---- Blocco di testo

In questa direzione appare di notevole interesse tutta l’opera di Gianfranco Murtas che, oltre ad utilizzare strumenti metodologicamente corretti e rigorosi, ci offre una produzione non casuale, non episodica o legata ad interessi limitati e locali. Si tratta, infatti, di una produzione di vasto respiro – non solo da un punto di vista quantitativo, poiché si esprime in circa quattromila pagine – che segue una logica e un preciso paradigma storiografico, cioè risponde ad un disegno consapevole e ben definito: quello di ricostruire, attraverso le vicende personali di alcuni intellettuali e politici sardi, un’intera vicenda politica isolana, che parte da lontano e arriva sino ai nostri giorni. Non solo: risponde anche al disegno di far luce sulle più ampie vicende nazionali, proprio attraverso questa ricostruzione di un clima politico, di vicende, di contrasti di posizioni diverse in ambito isolano.

Con una scelta di campo ben precisa, Murtas mette a fuoco le forze politiche che si sono ispirate al filone ideologico del mazzinianesimo e del federalismo, attraverso l’ opera di personaggi come Cesare Pintus, Emilio Lussu, Michele Saba, Mario Berlinguer, Titino Melis, Francesco Fancello e tanti altri, tra cui non poche donne, come Bastianina Martini Musu, Ines Siglienti, Mariangela Maccioni: ma lo fa tenendo sempre presente la stretta correlazione tra il “locale” e il “ generale”, tra le vicende e i personaggi isolani e il quadro della situazione nazionale, che viene illuminato proprio dalle vicende che maturano nell’isola.

In questo contesto, appaiono di scarso rilievo le accuse che in qualche occasione sono state mosse all’opera di Murtas, che avrebbe privilegiato eccessivamente la storia dei protagonisti, dei personaggi di spicco rispetto alla storia delle masse popolari: la “storia dei vincitori”, rispetto alla “storia dei vinti”, per dirla con Francesco Masala. In realtà, crediamo che sia oramai acquisito che nella storia c’è posto per tutti e per tutto: la storia, diceva Marc Bloch, è come il maiale, di cui tutto va utilizzato, dalla testa alle zampe. Fuor di metafora, nella storia ci sono le masse e le élites, i protagonisti. i comprimari e le comparse, i politici e i contadini, le idee e i consumi alimentari, le dottrine politiche e il sesso, i vinti e i vincitori: tutto va capito e tutto serve per capire la storia degli uomini.

--------

Per favore, indica in circa quante pagine si esprime la produzione di Gianfranco Murtas secondo il blocco di testo.

---- Record estratti

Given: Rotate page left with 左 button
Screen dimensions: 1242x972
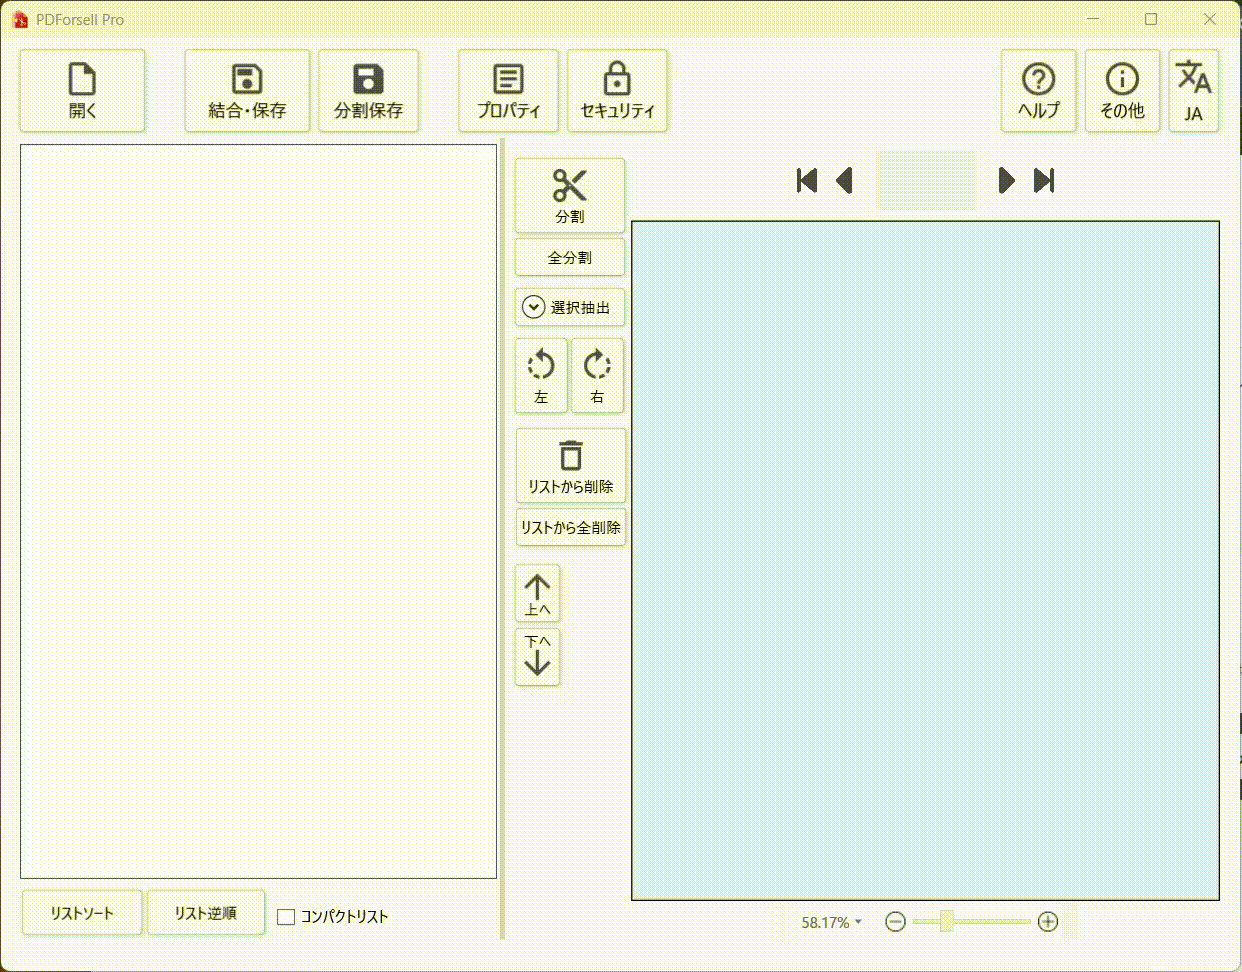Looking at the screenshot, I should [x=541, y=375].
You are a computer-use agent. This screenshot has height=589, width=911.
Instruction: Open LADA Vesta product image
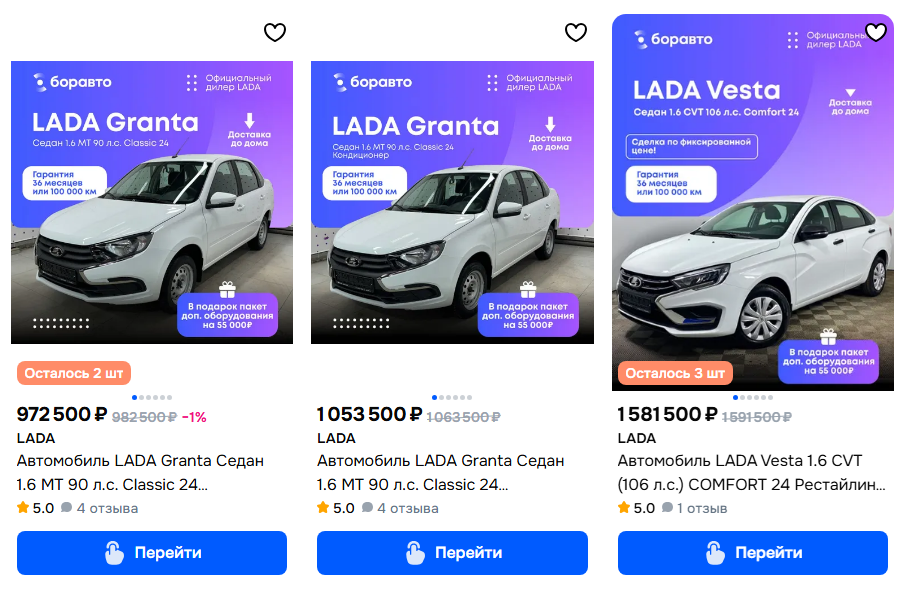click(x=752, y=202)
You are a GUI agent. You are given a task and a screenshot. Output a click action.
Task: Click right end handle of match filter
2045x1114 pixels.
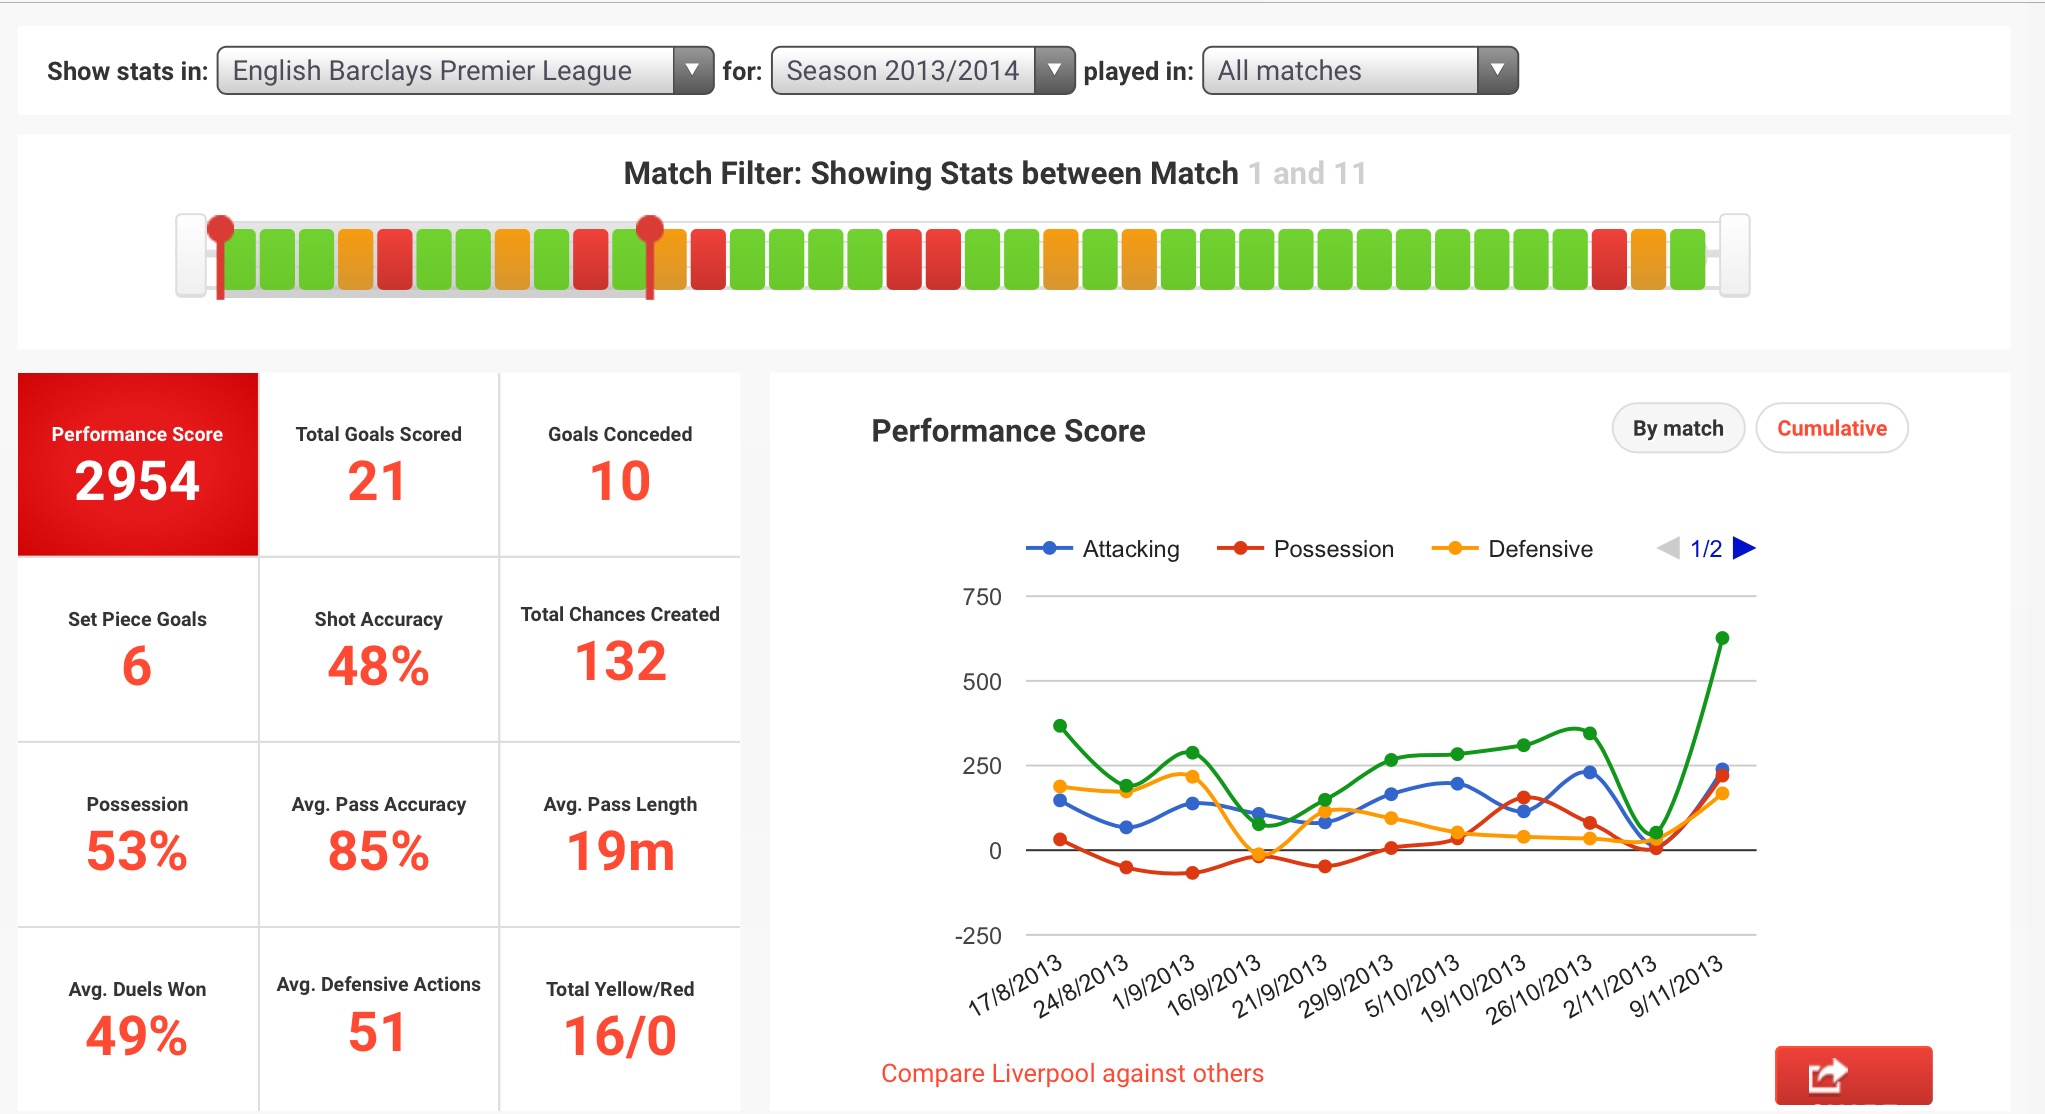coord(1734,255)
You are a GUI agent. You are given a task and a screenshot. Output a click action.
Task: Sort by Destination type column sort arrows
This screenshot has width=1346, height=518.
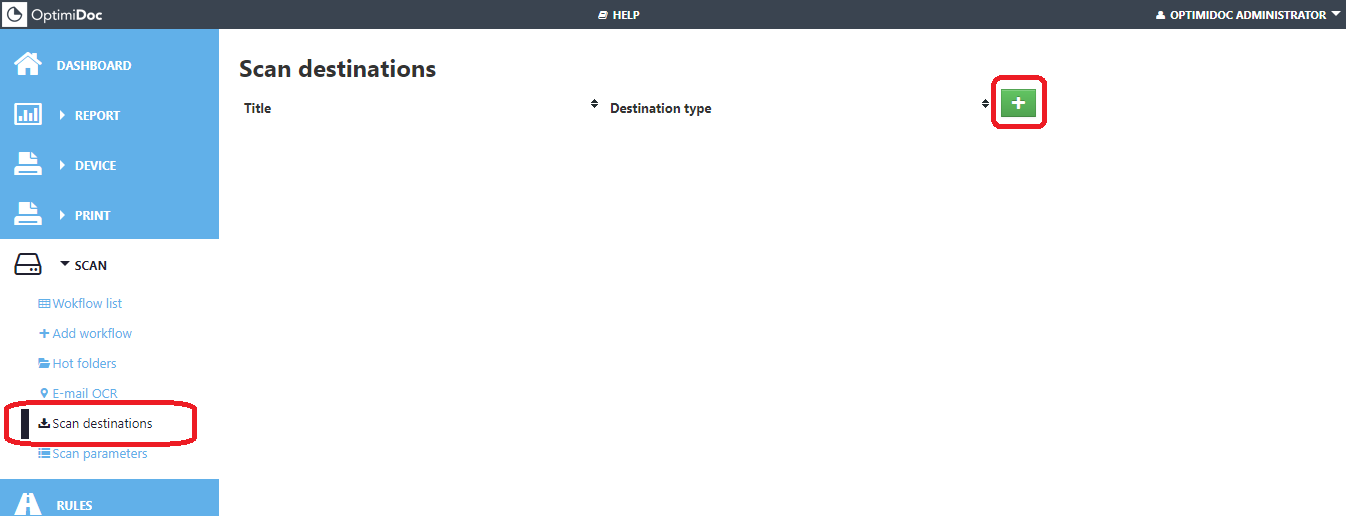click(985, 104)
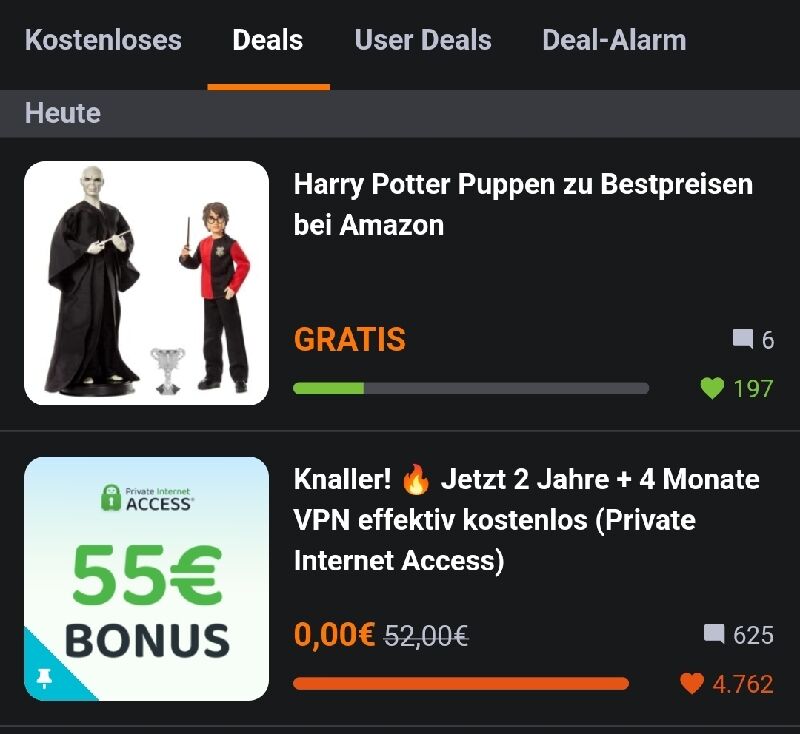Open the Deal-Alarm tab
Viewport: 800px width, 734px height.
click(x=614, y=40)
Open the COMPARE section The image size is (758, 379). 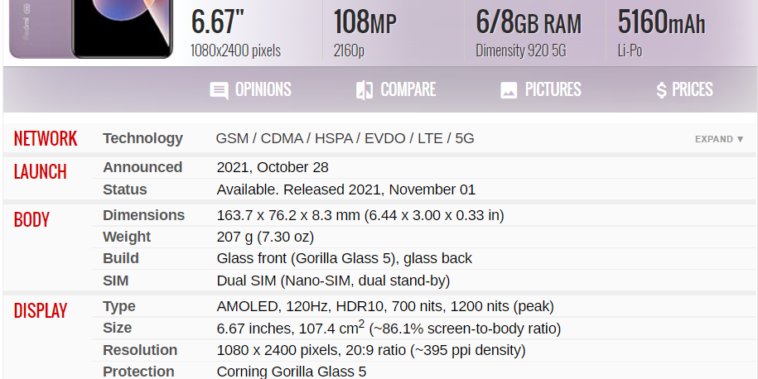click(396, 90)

--------

## Risposta qui sotto
In circa quattromila pagine.